▶ **WORK TASK 1**
According to the avalanche shoveling text, why should a rescuer leave the probe in the snow once it hits the victim?
▶ **WORK TASK 2**
Carry the avalanche shoveling text forward from its last sentence with the next part.

▶ **STUDY TEXT**
_ _ _ _ _ _ _

Shoveling an Avalanche

No matter how good you are at searching with a transceiver, if you don't have a probe and shovel the victim will probably die—the transceiver leads to the probe, the probe leads to the shovel, and the shovel leads to the victim.

During training, it is easy to get so focused on the time that it takes to locate the victim using your avalanche transceiver that you forget that excavating the victim is the most time-consuming portion of most avalanche rescues. Just as it is important to practice using your avalanche transceiver, it is important to practice shoveling.

The initial goal of shoveling is to expose the patient's airway and to remove snow from the patient's torso ("brow to belt") so they can breathe.


It is important that you practice shoveling—it's the most time-consuming part of a rescue! And be sure to practice rapidly deploying your shovel every time you practice using your transceiver.

Shoveling Strategies

There are two basic shoveling strategies. Which one you choose should be based on the number of rescuers available. These strategies are explained on the following pages.

Companion shoveling is appropriate when there are a limited number of rescuers—typically one to four. It moves the most snow with the least effort. When you have more resources (i.e., more rescuers, more muscle, and more calories to burn), conveyor belt shoveling will blast through a large amount of snow rapidly.

Shoveling Tips

Rescuers Extricating an Avalanche Victim
  • Leave your probe in the snow when it hits the victim. This will keep you on target and reduce the likelihood that you will be standing on the victim (who may be struggling to breathe).

_ _ _ _ _ _ _

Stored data
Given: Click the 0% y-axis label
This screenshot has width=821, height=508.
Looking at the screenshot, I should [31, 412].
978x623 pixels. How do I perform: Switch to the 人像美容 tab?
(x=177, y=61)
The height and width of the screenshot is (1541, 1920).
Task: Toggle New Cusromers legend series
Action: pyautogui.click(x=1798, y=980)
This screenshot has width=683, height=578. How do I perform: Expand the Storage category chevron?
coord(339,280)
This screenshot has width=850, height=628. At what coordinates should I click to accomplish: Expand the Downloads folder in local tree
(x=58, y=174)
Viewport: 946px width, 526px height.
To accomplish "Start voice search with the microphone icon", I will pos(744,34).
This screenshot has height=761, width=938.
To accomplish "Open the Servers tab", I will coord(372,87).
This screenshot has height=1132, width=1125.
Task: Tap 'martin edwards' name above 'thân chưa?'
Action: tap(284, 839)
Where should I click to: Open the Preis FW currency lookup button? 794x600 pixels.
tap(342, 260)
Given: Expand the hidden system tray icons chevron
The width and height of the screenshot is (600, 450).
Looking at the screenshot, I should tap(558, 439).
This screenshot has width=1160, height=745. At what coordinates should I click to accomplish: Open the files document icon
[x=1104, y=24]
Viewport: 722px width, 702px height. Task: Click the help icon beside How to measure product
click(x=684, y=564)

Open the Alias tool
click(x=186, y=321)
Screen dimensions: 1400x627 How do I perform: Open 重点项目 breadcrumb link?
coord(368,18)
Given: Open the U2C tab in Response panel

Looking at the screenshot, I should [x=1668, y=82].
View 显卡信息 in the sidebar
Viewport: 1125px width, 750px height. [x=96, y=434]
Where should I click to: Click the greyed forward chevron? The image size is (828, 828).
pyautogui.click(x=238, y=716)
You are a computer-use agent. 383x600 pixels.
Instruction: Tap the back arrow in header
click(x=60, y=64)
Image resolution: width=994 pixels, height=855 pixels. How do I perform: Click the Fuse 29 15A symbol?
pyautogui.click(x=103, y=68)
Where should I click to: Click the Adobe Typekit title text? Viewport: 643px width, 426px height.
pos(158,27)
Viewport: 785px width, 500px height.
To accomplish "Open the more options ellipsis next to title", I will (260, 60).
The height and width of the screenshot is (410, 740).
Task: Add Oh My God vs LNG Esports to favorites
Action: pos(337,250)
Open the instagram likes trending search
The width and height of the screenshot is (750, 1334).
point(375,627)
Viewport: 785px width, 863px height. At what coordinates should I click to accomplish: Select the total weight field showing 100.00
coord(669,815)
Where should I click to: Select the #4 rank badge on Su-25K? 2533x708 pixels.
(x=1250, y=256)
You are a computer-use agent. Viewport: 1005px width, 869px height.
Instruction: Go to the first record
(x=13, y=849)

_ _ _ _ _ _ _

▶ **FINAL ANSWER 1**
Leaving the probe in place keeps the rescuer on target. It also reduces the chance of standing on the victim, who may be struggling to breathe.

▶ **FINAL ANSWER 2**
  • Begin digging on the downhill side of the probe. In burials of less than a meter, take one step back and begin shoveling. Otherwise, beginning downhill approximately 1.5 the burial depth. This makes it easier to remove the excavated snow (there is less snow downhill of the probe) and prevents the shovelers from struggling at the bottom of a cone-shaped hole. Your goal is to shovel to the tip of the probe.

  • Avoid injuring the victim with your shovel blade. Exercise more caution as you near the tip of the probe.

  • Depending on the density of the snow, it is usually faster to "chop and sweep" hard snow rather than to "scoop and throw" it. When the snow is softer, it is usually faster to sweep or hoe it downhill.

  • Rotate the lead shoveler every minute or two to reduce fatigue. The other shovelers should help by moving the discarded snow further downhill from the hole.

  • The final hole will need to be approximately one wing-span wide to extricate the victim, but you'll need to first access the patient to determine his or her orientation.

  • Effective shoveling can also create a flat platform where you can provide medical care.